For a time in the late 1960s, the name of Hywel Bennett ranked alongside that of David Hemmings as the epitome of the ultra-fashionable leading man. In 1969, he was described by Roger Ebert as “one of England’s best young actors” but, as Bennett subsequently reflected, by the early 1970s he found himself “with nowhere to go”. However, the figure associated with “Swinging London” was to reinvent himself as a major character actor, a transformation anticipated by his remarkable performance in Twisted Nerve (1968).

Hywel Bennett was born in Carmarthenshire and raised in London. Shortly after leaving RADA, Bennett was cast a nervously virginal newlywed in the Boulting Brothers’ adaptation of Bill Naughton’s play The Family Way (1966). The success of the picture gained Bennett a contract with British Lion and a film image as a fresh-faced innocent who wished to engage with the adult world but was frequently prevented from doing so by circumstance and timidity.

However, a role as a mentally disturbed cowboy-obsessed teenager in Dennis Potter’s television play Where the Buffalo Roam (1966) illustrated Bennett’s determination not to be regarded as a pin-up. He was reunited with his Family Way co-star Hayley Mills in Twisted Nerve, a film with a repugnant central premise (the villain’s psychopathy is apparently catalysed by having a sibling with Down’s Syndrome) that is nevertheless one of cinema’s most striking depictions of evil, Bennett’s Martin Durnley resembles a Joe Orton character cut loose from its theatrical moorings, toying with the narrative’s protagonists in the manner of a satisfied cat.

At the end of the 1960s Bennett played Private Brigg in The Virgin Soldiers (1969) but by that time British cinema was suffering one of its regular crises. Bennett believed that had he been contracted five years earlier he “would probably have made 40 films” but by 1971 he was starring in Percy, an alleged comedy about a young man with a penis transplant. Fortunately, the 1970s marked a radical change in Bennett’s screen persona, his characters now exuding world weariness and ennui. He created the definitive screen Ricki Tarr in Tinker Tailor Soldier Spy (1979), with an ever-thinning veneer of boyish charm masking years of self-delusion and betrayal.

Bennett’s considerable range was further illustrated by his quietly spoken pimp in Pennies from Heaven (1978) and the insouciantly homicidal GP of Malice Aforethought (1979).

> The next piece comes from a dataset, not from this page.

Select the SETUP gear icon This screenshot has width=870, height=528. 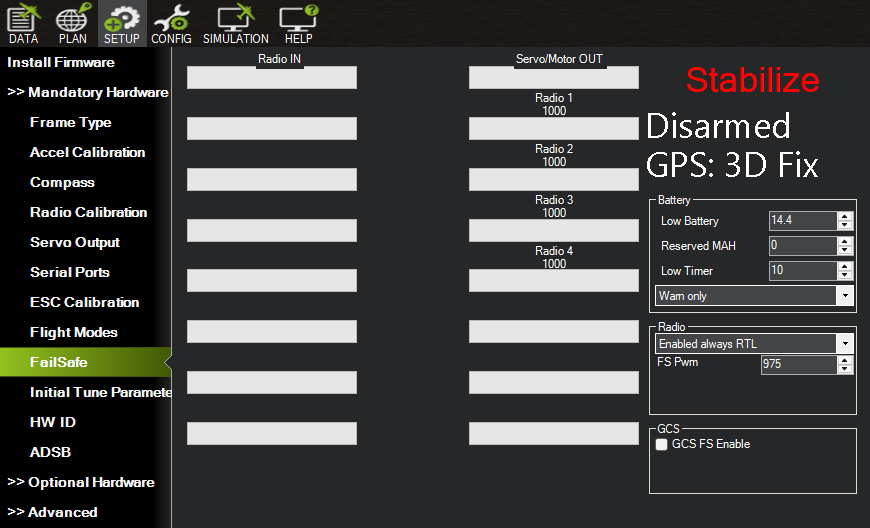(122, 23)
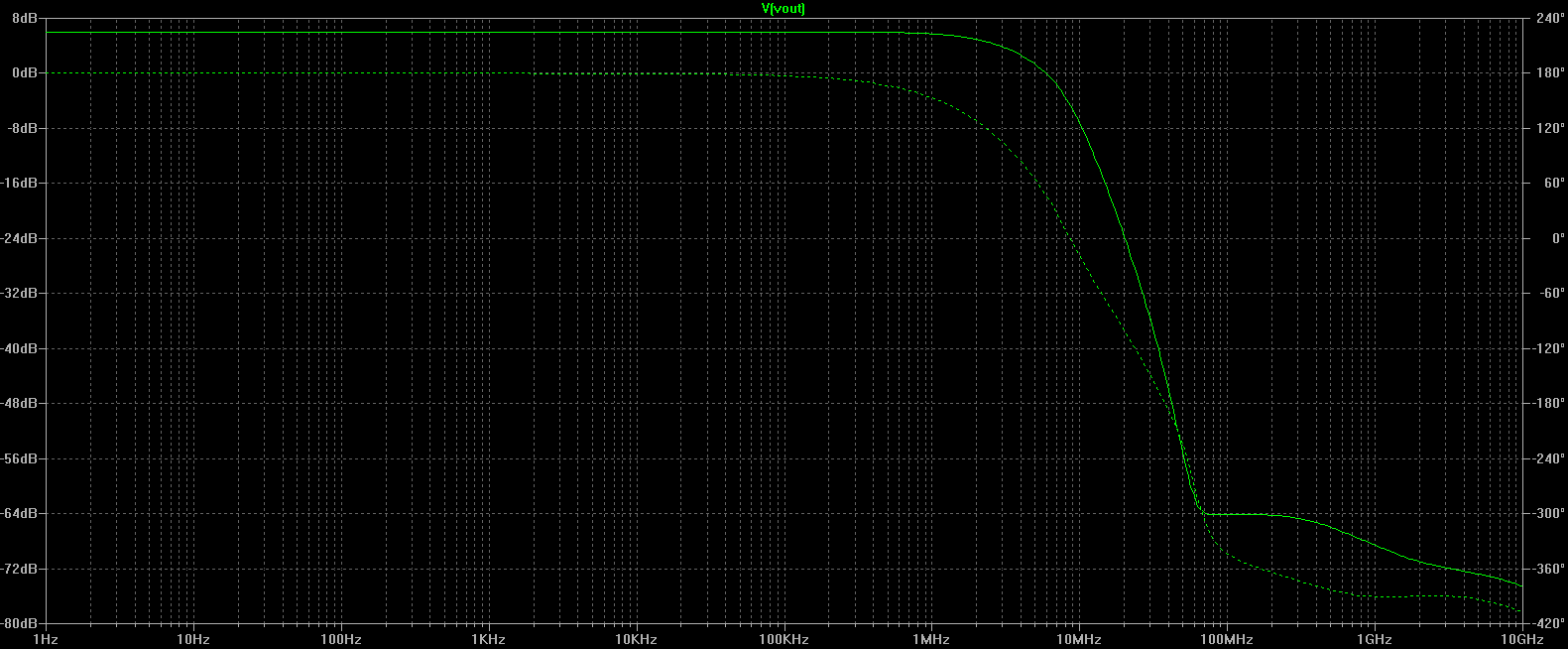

At the end of the decade, he starred in the Thames Television sitcom Shelley, as the “professional freelance layabout” facing the world’s idiocies in the fashion of a more academically accomplished Tony Hancock.

Shelley ran until 1984 and was revived in 1988 for another four-year run. Bennett guested as the gangster Arthur “Pig” Mallion in Potter’s last works Cold Lazarus/Karaoke in 1996 but by the late 1990s alcoholism and a thyroid problem had dramatically altered his appearance. He was often cast as thugs in soap operas before retiring due to ill-health in 2007. Perhaps of all the characters essayed by Hywel Bennett, his best-remembered will be the blank-faced Durnley in Twisted Nerve, accompanied by Bernard Herrmann’s whistling score – or the ever-sardonic James Shelley PhD.